— PROBLEM REQUIREMENTS —
The answer must be an exact transcription of the lines below from the first through the one containing "Task: Click the MMouse key for Game X", with the pictures left out; please add nothing else.

— Records from a collection —
[Start of section]

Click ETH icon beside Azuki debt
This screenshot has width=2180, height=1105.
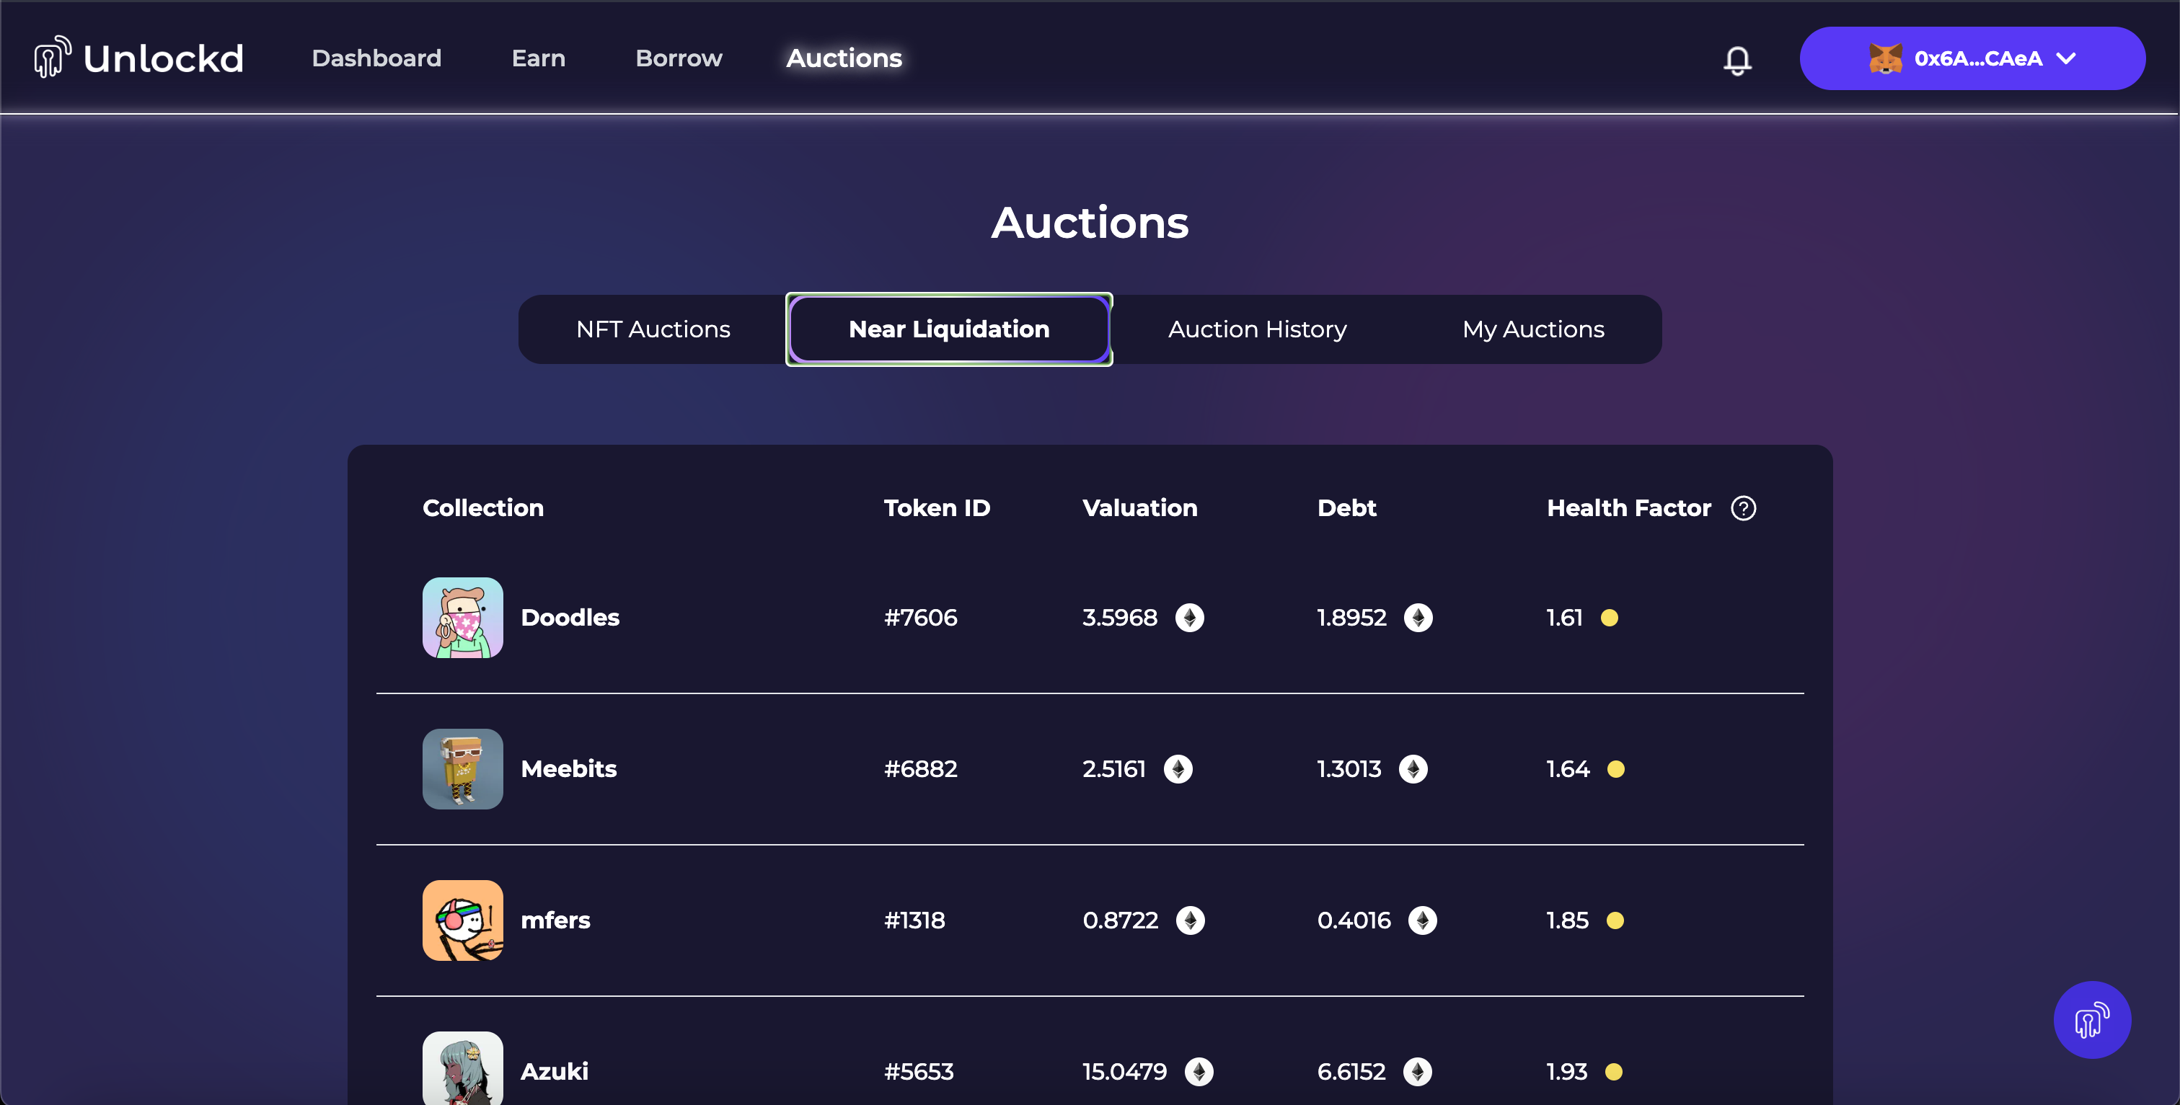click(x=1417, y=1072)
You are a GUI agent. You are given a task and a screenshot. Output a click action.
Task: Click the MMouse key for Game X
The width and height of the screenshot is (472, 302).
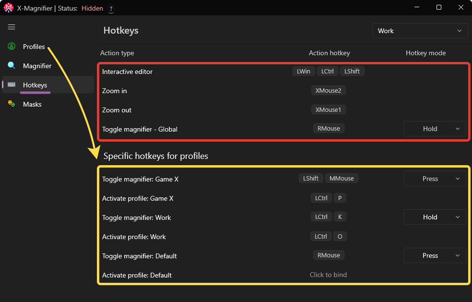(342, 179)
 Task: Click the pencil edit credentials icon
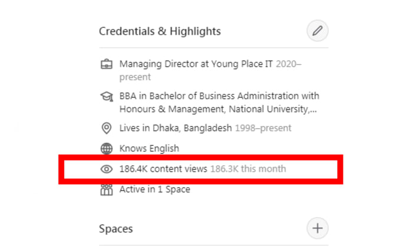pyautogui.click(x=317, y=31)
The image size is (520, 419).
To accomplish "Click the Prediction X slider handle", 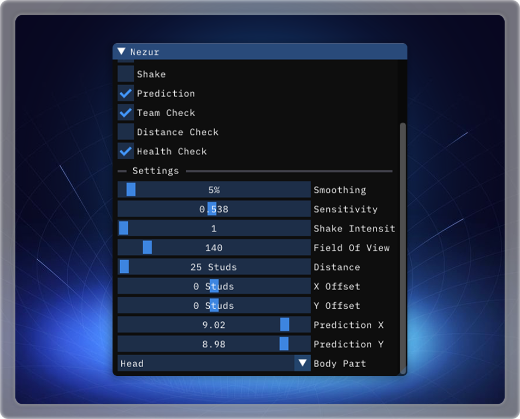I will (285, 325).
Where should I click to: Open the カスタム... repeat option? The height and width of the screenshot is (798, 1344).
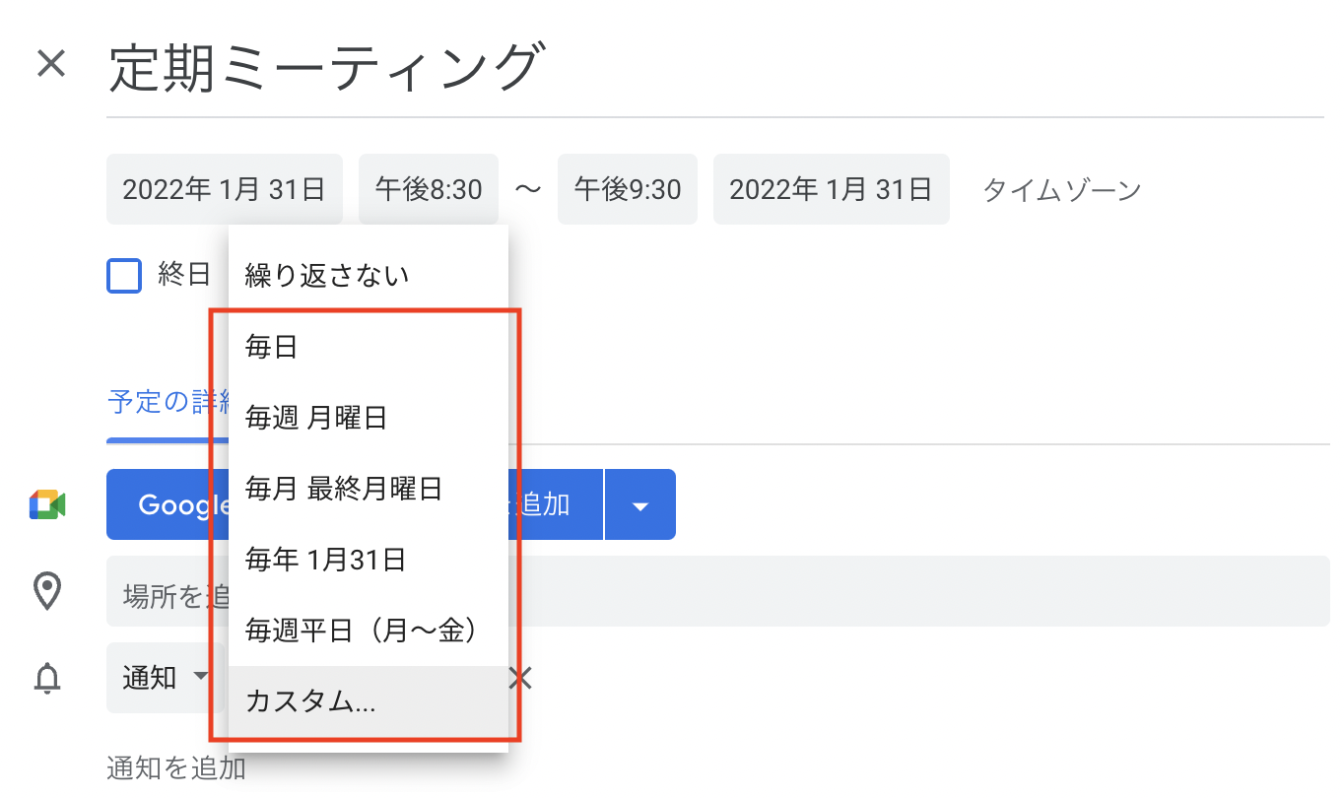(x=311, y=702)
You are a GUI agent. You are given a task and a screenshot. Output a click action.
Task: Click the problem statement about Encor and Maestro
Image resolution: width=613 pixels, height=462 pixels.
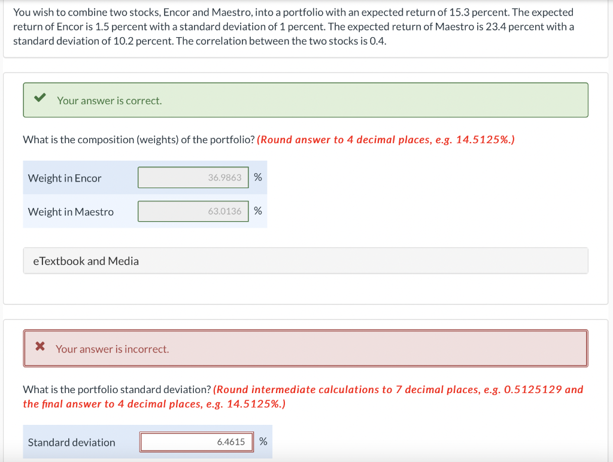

[End of section]

— PROBLEM SOLUTION —
Click ETH icon beside Azuki debt
This screenshot has width=2180, height=1105.
click(x=1417, y=1072)
You are a GUI agent. You are given a task and a screenshot. Output a click action.
Task: Click the MMouse key for Game X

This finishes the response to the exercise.